I looked about me as if I had found myself on earth for the first time. The rain drizzled, a mist surrounded everything, in which the bare trees swayed and the crosses on the tombstones swam and vanished. Everything looked dressed, garbed in cold, and in a piercing dampness which was difficult to breathe, as if the rain and the mist had sucked up all the air.

"What do you want? Go away from here," I said to Titoff.

"I want you to understand my pain. Perhaps because I hindered you from living out your own life God has now punished me by taking away my daughter."

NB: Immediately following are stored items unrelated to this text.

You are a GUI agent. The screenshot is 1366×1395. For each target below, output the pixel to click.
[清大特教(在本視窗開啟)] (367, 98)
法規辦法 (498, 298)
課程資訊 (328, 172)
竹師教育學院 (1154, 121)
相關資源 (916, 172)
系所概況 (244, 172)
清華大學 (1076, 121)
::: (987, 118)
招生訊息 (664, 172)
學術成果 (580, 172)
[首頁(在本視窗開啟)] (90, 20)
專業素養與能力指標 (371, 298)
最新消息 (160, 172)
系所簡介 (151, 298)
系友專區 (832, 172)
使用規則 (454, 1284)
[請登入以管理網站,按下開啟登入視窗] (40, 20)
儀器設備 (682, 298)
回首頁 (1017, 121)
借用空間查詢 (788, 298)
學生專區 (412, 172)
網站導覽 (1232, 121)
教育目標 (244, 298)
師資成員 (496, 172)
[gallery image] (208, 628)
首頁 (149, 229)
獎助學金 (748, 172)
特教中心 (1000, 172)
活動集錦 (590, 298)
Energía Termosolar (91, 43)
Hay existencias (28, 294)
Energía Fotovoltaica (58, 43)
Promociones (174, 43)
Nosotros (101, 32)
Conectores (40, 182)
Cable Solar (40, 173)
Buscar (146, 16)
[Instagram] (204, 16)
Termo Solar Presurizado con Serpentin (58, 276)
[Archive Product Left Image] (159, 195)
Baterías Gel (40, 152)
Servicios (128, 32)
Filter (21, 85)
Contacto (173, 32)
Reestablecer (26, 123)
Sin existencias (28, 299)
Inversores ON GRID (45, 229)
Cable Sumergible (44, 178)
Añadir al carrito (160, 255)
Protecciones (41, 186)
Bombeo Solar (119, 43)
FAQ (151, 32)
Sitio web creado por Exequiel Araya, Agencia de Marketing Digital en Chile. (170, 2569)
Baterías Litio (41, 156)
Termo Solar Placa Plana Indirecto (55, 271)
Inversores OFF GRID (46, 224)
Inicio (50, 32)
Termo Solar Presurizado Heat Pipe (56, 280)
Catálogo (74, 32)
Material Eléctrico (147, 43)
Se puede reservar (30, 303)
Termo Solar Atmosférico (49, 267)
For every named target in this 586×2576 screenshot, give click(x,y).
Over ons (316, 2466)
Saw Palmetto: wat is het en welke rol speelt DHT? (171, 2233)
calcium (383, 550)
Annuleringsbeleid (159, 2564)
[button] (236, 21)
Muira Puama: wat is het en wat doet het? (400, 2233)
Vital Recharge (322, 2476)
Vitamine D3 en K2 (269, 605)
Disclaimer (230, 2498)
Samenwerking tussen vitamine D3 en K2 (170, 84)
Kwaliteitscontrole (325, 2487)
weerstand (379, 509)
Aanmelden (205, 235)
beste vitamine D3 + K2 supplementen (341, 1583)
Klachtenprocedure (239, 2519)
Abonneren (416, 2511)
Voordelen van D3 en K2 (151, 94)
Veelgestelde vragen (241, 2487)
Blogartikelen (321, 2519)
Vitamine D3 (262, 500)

The earth under my feet was melting and turned into sticky mud, which seemed to drag down my feet. I clutched him, threw him on the ground as if he were a sack of bran.

"Damn you!" I shouted.

A mad, wild period began for me. I could not hold my head up. I was as if struck down by some strong hand and lay stretched out powerless on the ground. My heart was full of pain and I was outraged with God. I looked up at the holy images and hurried away as fast as I could, for I wanted to quarrel, not to repent. I knew that according to the law I had to do penance and should have said:

"Thy will be done, O Lord. Thy hand is heavy, but righteous; Thy wrath is great yet beneficent."

My conscience did not let me say such words. I remained standing, lost in my thoughts, and was unable to find myself.

"Has this blow fallen upon me," I thought, "because I doubted Thy existence in secret?"